The parade, and subsequent Pride Festival, are cornerstones of Iowa City’s celebration of National Gay and Lesbian Pride Month. For committee head Kirsten Plowman, the event is important for several reasons.

“The goal for us is to create awareness, to celebrate diversity,” she said. “Not only for [lesbian, gay, bisexual, and transgender] folks but [for] the different factions in the community.”

Plowman, who first became active in the LGBT community while studying at Grinnell College, said that pride parades anywhere are “part of the tradition of being queer.”

This is only the second year that the pride committee has secured the Pedestrian Mall as the location for the festival. In past years, the event has taken place in Upper City Park, but the new location has proved both more visible and less expensive for the group.

This year, the 10-member committee raised around $6,000 to pay for the events. The members hold five or six fundraisers annually, from wine tastings to family-friendly pool parties, and Plowman said the group is very well-supported. The biggest change this year was a free, catered community picnic held at City Park on June 17.

Under a shelter adorned with rainbow banners and flags, more than 150 people gathered to eat, socialize, and make T-shirts. The associate head of the committee, Bridget Malone, stressed Iowa City’s unique position as a center of LGBT activity.

“I think we have the most active LGBT community in the state,” she said.

Malone attributed the city’s general acceptance to the presence of the University of Iowa and to its historical connection to queer activism.

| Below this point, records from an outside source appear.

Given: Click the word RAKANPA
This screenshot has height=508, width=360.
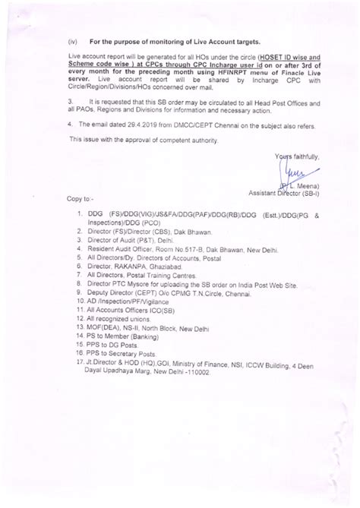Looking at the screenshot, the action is tap(126, 267).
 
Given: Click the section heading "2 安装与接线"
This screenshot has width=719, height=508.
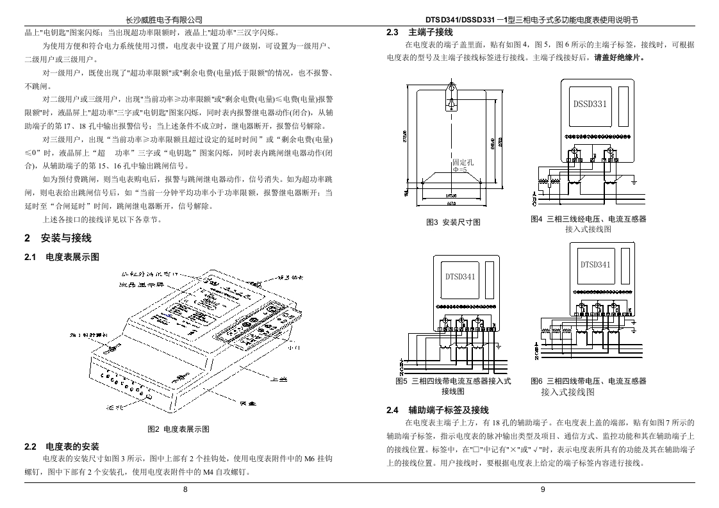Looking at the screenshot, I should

Kate Varnum — who, along with wife Trisha, was a lead plaintiff in the April 2009 ruling by the Iowa Supreme Court that legalized gay marriage — echoed that belief.

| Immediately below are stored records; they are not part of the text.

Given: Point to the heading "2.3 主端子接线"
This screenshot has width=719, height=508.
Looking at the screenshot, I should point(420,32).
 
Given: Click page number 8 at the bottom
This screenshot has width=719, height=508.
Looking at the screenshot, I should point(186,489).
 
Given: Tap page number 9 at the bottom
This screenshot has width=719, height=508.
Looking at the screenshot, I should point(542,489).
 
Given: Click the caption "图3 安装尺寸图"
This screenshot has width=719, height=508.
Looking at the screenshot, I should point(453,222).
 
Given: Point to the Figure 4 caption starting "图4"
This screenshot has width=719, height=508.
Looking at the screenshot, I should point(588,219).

“For the most part, I think Iowans generally care about their neighbors,” Kate Varnum said.

But the Varnums did not just come to celebrate diversity and the LGBT. They were selling coffee and gift baskets in an attempt to raise some of the $25,000 it takes to adopt a child, a difficult task because most of the agencies they contacted refused to work with a homosexual couple. But there were plenty of same-sex couples with children in tow June 18, and 9-year-old Liam Barron, who was with his two mothers, had his own explanation for the value of the festivities.

“Some people think that it’s wrong,” Barron said about same-sex marriage. “But I don’t think it’s wrong.”

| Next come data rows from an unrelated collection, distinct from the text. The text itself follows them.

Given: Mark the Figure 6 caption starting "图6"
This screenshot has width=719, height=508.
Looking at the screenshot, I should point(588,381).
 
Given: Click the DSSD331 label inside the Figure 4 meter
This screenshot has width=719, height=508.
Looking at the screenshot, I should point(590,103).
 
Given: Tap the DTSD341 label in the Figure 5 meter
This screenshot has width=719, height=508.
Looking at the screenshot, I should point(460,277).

As the parade wound down, participants dissipated on the Pedestrian Mall, where local businesses and organizations had pitched colorful tents. A traveling magician from Des Moines sold shimmering, sequenced outfits. The Emma Goldman Clinic had a jar full of free condoms. Couples danced as two pianists played jazzy hits. While Plowman was enthusiastic about turnout at the events, she said, she has hopes for the future.

“One of the things we would like to see is more straight allies as well as a little more help from government entities,” Plowman said. “Currently, the only city office that does anything directly related to us is the Senior Center.”

The committee has made stride, however, and she praised the Iowa City police for leading the parade.

In her blue T-shirt plastered with rainbow stickers, 83-year-old Elsie Gauley Vega, the host of a monthly Senior Center Television show about LGBT issues, explained what she sees as a core issue the community faces.

“Nobody asks a heterosexual person, ‘When did you decide to be heterosexual?’ ” Vega said. “They ought to stop asking us when we decided to be lesbian, when we decided to be gay.”